_To do:_ Reproduce only the part of the material that opens with the line containing "At what coordinates" and closes with the line containing "click(x=88, y=394)", substituting "payment" for "transaction" and changing nothing else.

_Data shown:_
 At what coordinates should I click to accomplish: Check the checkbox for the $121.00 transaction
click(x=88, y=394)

---

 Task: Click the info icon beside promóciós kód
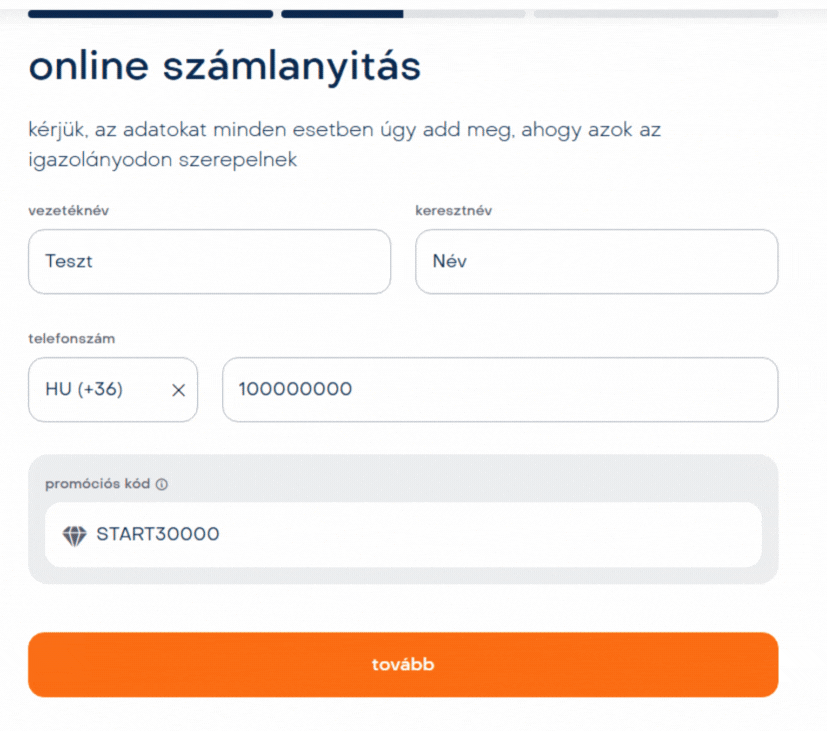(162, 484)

...

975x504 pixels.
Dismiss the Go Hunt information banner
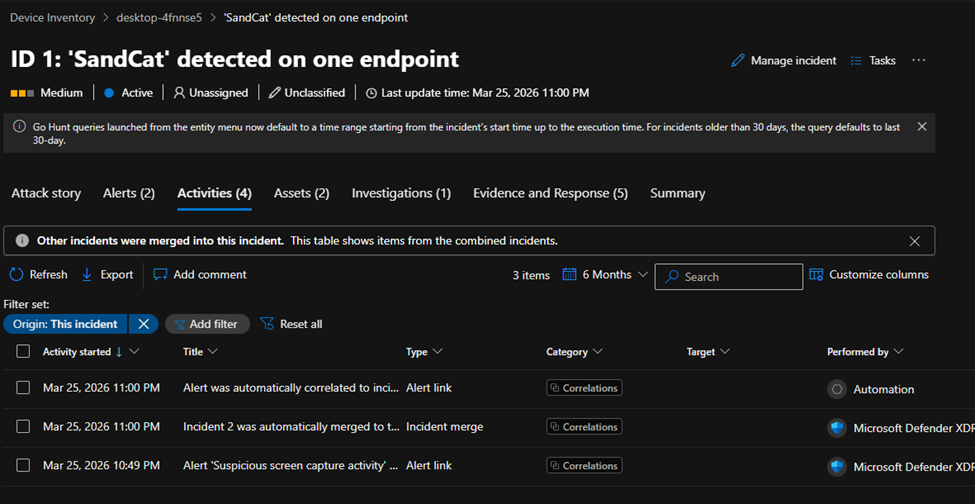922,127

_Correct output:_
 At what coordinates should I click to accomplish: Check the checkbox for the $121.00 payment
click(x=88, y=394)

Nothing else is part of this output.